Die römische Göttin Minerva war die Gottheit der Handwerker und des Gewerbes. Sie wurde hauptsächlich von den Sabinern, Etruskern und den Latinern verehrt. Nachdem sie mit der griechischen Göttin Athene gleichgesetzt wurde, galt sie auch als Göttin der Dichter und Lehrer. Des Weiteren wurde sie als Göttin der Kunst, der taktischen Kriegsführung und als Hüterin des Wissens bezeichnet. Minerva war die Tochter des Jupiter und der Metis. Auch sie blieb, wie Göttin Diana, jungfräulich und bestrafte jeden, der ihrer Jungfräulichkeit zu nahe treten wollte. Sie spielte besonders für die Frauen eine wichtige Rolle, da die Religion hauptsächlich von Männern dominiert wurde.

Die Quinquatrus, ein Handwerkerfest ihr zu Ehren, wurde von Zünften und Innungen am 19. März bzw. später vom 19. bis 23. März begangen.
Seit der Herrschaft des römischen Kaisers Augustus sieht man in Minerva auch eine Lenkerin der Geschicke des Staates und eine siegverleihende Gottheit. Aufgrund ihres Weitblickes wurde sie auch Glaukopis („die Eulenäugige“) genannt.

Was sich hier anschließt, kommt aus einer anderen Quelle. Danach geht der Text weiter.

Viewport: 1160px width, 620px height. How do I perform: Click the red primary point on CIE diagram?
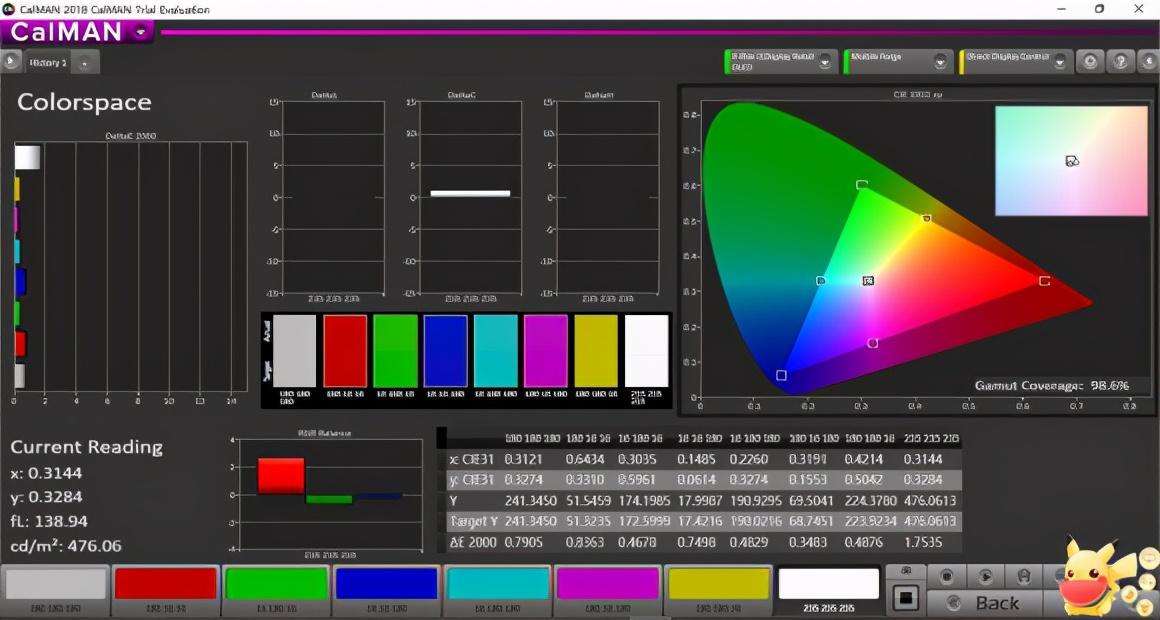(x=1044, y=281)
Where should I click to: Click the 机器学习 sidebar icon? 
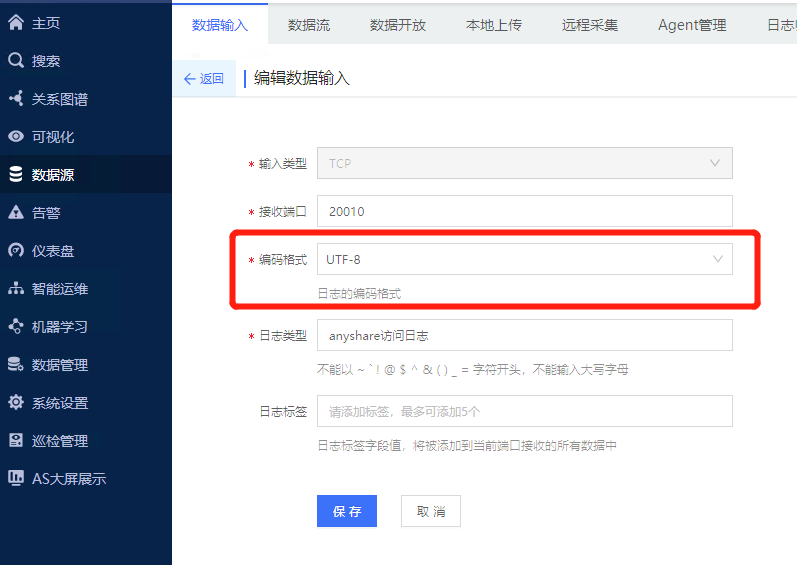pyautogui.click(x=16, y=326)
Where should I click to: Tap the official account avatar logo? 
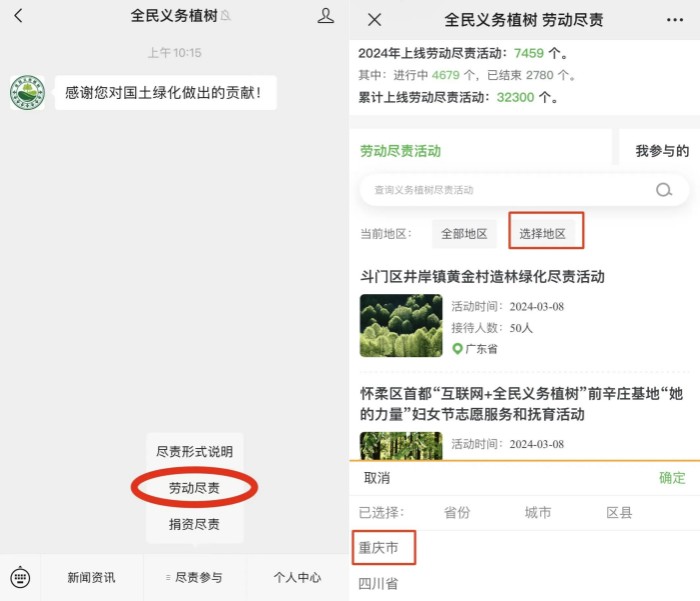pos(27,93)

Minerva war eine der drei Stadtgottheiten Roms (neben Jupiter und Juno) und wurde daher auf dem Kapitol verehrt. Einer ihrer Tempel befand sich auf dem Aventinhügel in der Nähe des Tempels der Diana, ein anderer auf dem Esquilin. Letzterer war der Minerva Medica geweiht, der Schutzgöttin der Ärzte.
Die Symbole der Minerva waren Ölbaum, Schlage und Eule. Letztere ist bis in die heutige Zeit ein Symbol für Weisheit geblieben, welche Minerva verkörperte. Auch mit Brustpanzer, Helm, Schild und Lanze wurde sie oftmals dargestellt und sie galt als Helferin und Beschützerin der Helden. Oftmals wird sie als Widersacherin des Mars (des Kriegsgottes) bezeichnet, dessen brutale Gewalt ihrer klugen Überlegtheit gegenübersteht.

Seit der Renaissance und bis in die heutige Zeit ist die Göttin Minerva ein Symbol für Weisheit, Kunst und Wissenschaft. So ist ihr Antlitz auf dem Emblem der Max-Plank-Gesellschaft zu sehen, ebenso wie auf dem von deren Vorgängerorganisation, der Kaiser-Wilhelm-Gesellschaft.